L’Union Internationale des Télécommunications a publié l’Indice de la sécurité dans le monde pour 2017 (GCI-2017), qui permet de mesurer l’engagement des 193 Etats membres de l’UIT en faveur de la cybersécurité. Et les chiffres sont édifiants. En 2017, les pertes annuelles imputables aux cyberattaques se chiffraient par exemple à 649 millions de dollars pour le Nigeria, à 210 millions pour le Kenya ou encore à 157 millions pour l’Afrique du Sud. D’un point de vue global, en 2017, l’étude estimait les pertes pour le continent à 3,7 milliards de dollars. Ces chiffres ne tiennent pas compte de certaines attaques subies par les Etats et les grandes entreprises, qui préfèrent les passer sous silence pour éviter de s’exposer aux critiques et préserver leur image.
“Il y a quelques années, on se demandait si le continent était suffisamment doté en outils numériques. Aujourd’hui, l’Afrique est en plein dans le cyberespace, mais la question est de savoir si elle est assez protégée au plan de la cybersécurité. La menace est là et son évolution n’a pas de limite, car elle dépend de l’ingéniosité des cyber-attaquants”, analyse Elhadji Oumar Ndiaye, Docteur en Droit, spécialiste des problématiques liées à la cybersécurité et à la cybercriminalité.
Alors que faire pour protéger les économies et les populations de cette menace constante ? Pour les Etats, la priorité, pour y faire face, est de se doter des instruments juridiques adéquats.

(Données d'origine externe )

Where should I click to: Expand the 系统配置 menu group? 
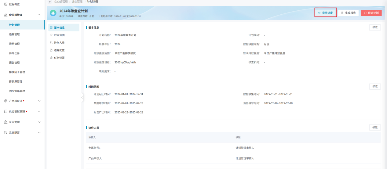point(39,133)
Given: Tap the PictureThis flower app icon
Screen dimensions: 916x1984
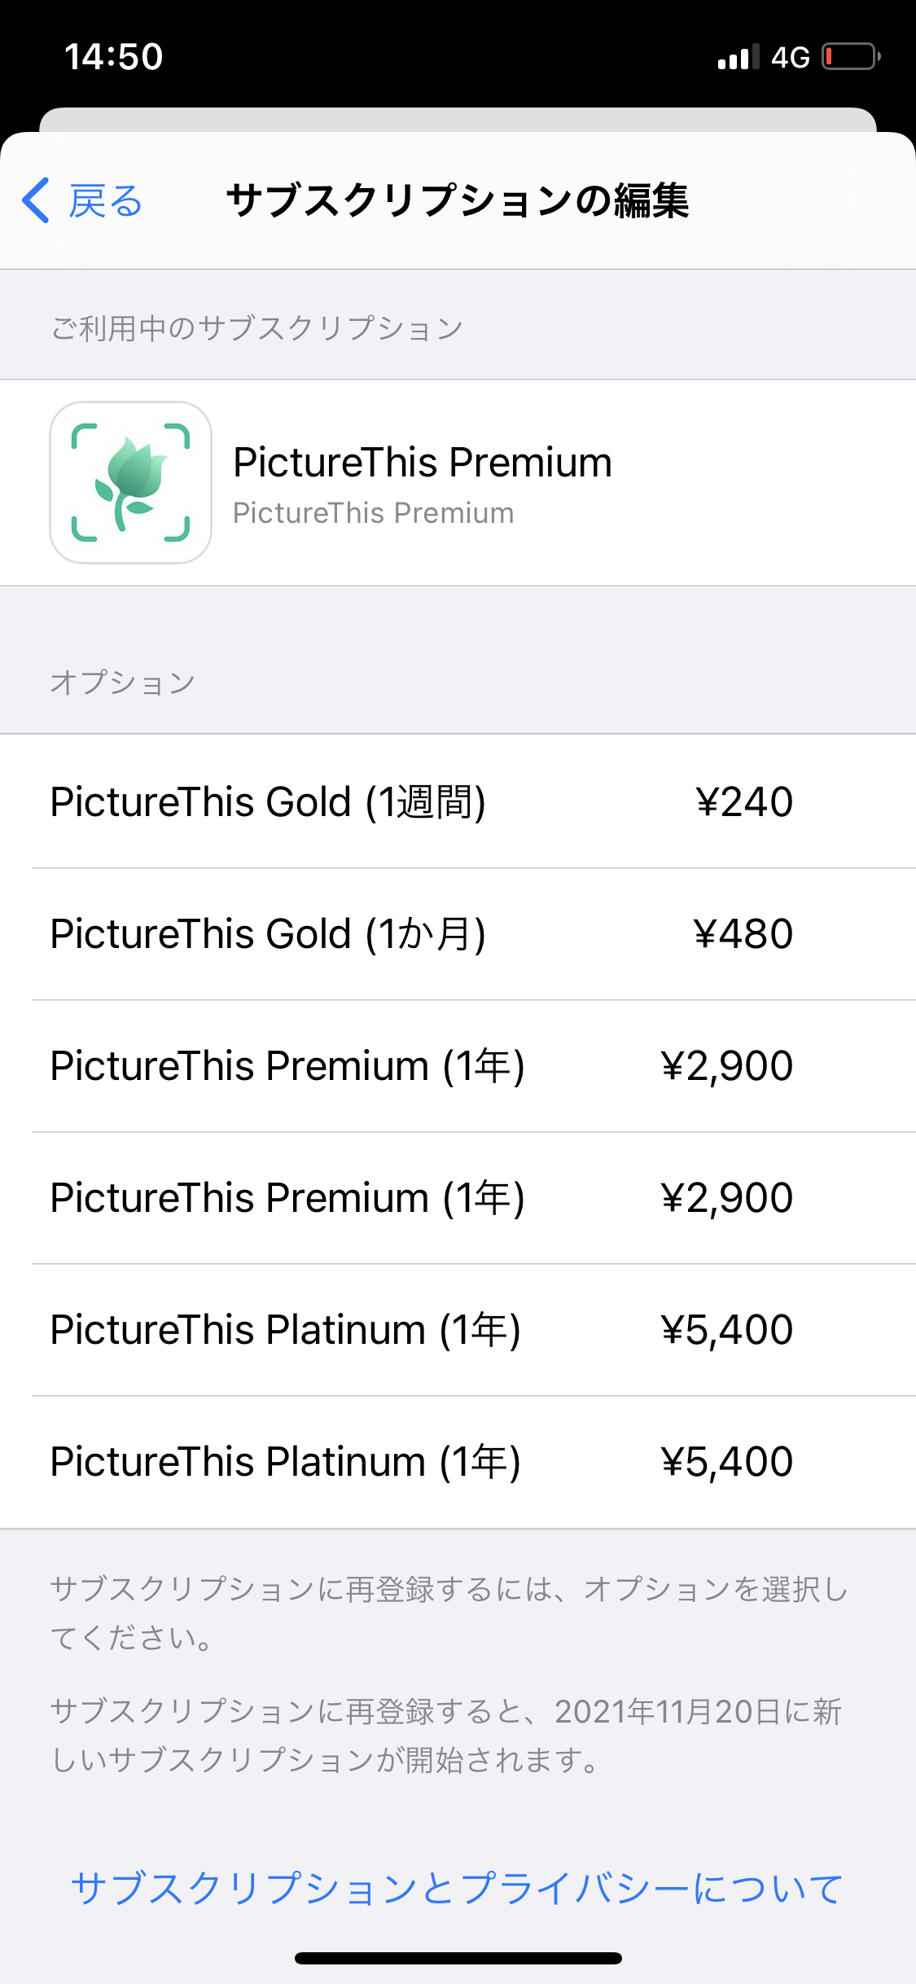Looking at the screenshot, I should point(130,482).
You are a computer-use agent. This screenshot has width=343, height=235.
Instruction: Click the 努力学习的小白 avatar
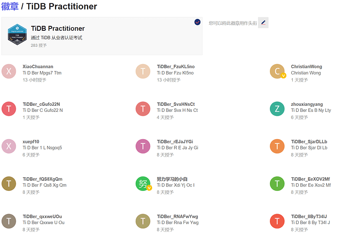[x=143, y=184]
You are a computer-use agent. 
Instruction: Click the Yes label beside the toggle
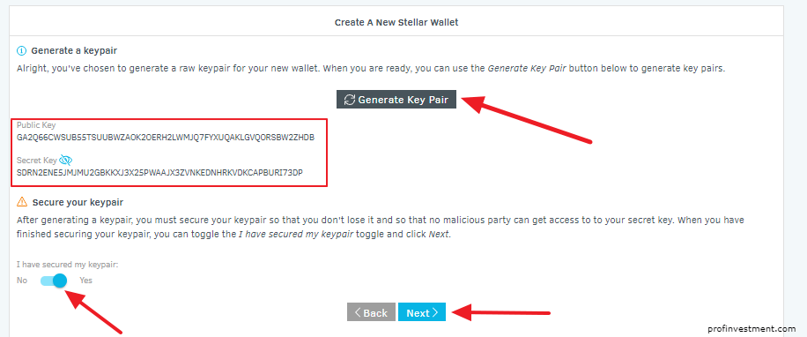(86, 281)
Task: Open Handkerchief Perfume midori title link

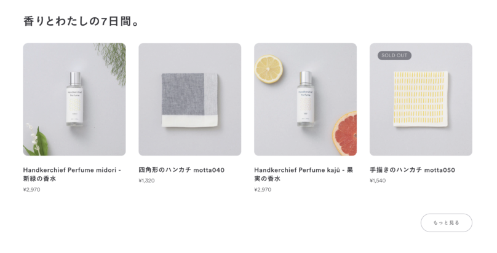Action: pyautogui.click(x=72, y=174)
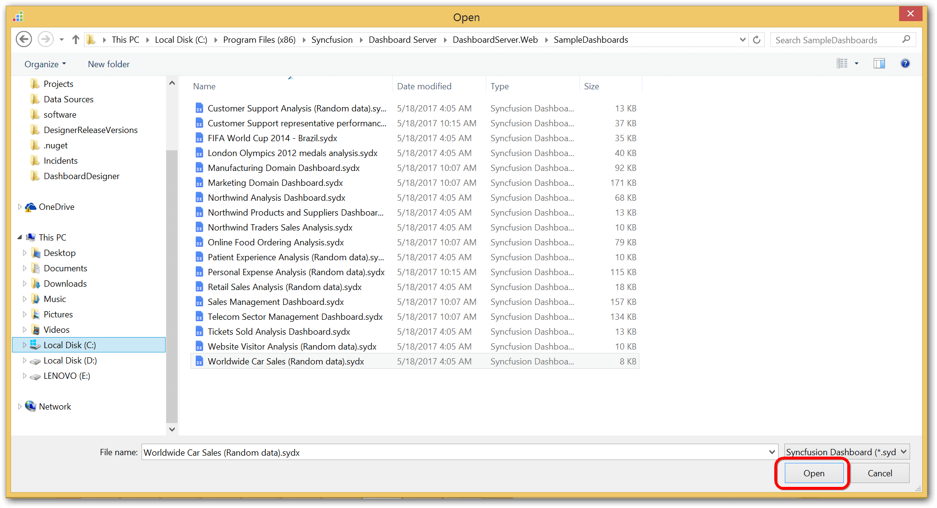Image resolution: width=937 pixels, height=508 pixels.
Task: Click the sidebar scroll down arrow
Action: pos(172,429)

La Convention de Malabo, un texte peu appliqué
“Sur le continent, la prise de conscience est là. Les autorités étatiques savent qu’il est nécessaire de mettre en place des stratégies et des législations. Les entreprises prennent également conscience de cette cybermenace”, estime le spécialiste. Selon lui, les acteurs du secteur ont commencé à travailler sur ces questions dès le début des années 2000. Le Burkina Faso (2004) ou encore le Sénégal (2008) ont été parmi les premiers Etats à se saisir de la question et à adopter des législations pour protéger les données de leurs citoyens.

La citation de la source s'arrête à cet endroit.